Stored items:

--------------------------------

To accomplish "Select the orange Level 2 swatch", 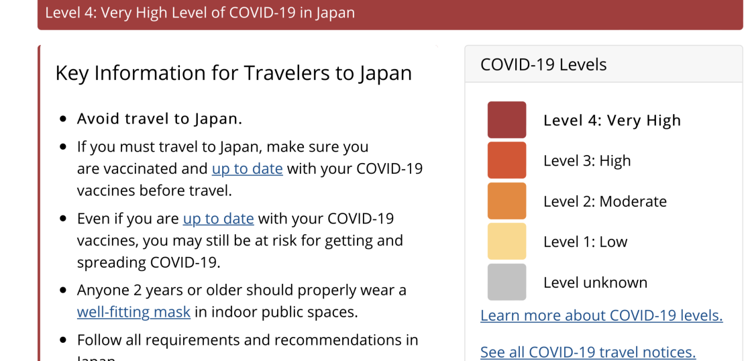I will (506, 201).
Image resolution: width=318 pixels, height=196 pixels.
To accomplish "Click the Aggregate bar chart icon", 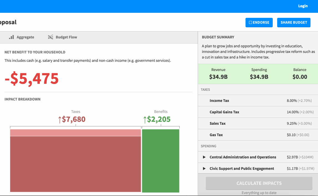I will pyautogui.click(x=11, y=37).
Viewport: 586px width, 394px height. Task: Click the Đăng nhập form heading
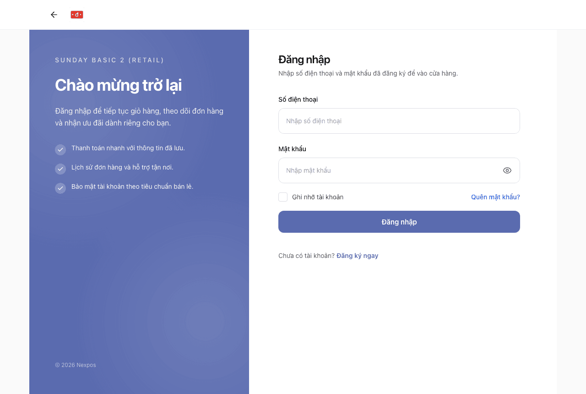(x=304, y=60)
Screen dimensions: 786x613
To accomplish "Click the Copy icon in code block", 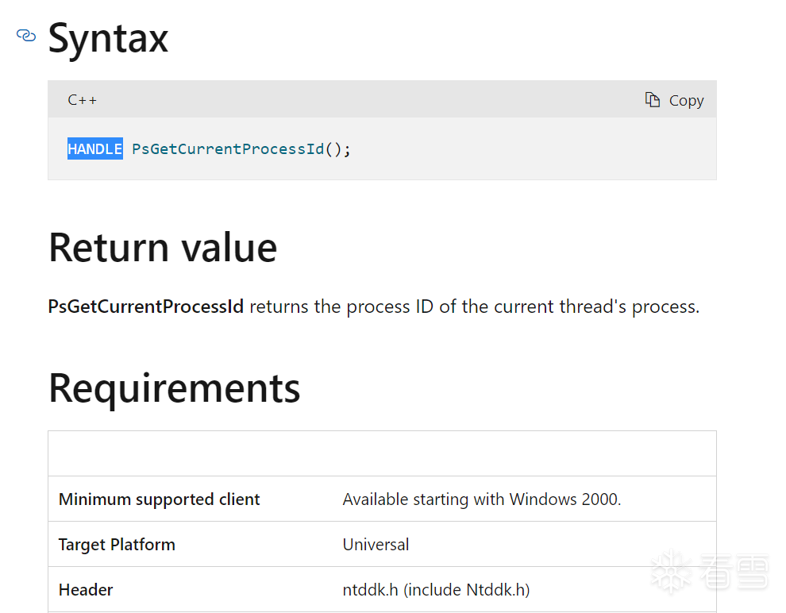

--------------------------------

THE TASK:
Print, exactly and without pictures, the lines from the one holding "Viewport: 586px width, 394px" through the last line of the entries above, both included.

ANSWER TO THE EXERCISE:
Viewport: 586px width, 394px height. Task: Click the Đăng nhập form heading
(x=304, y=60)
Screen dimensions: 786x613
To accomplish "Click the Copy icon in code block", 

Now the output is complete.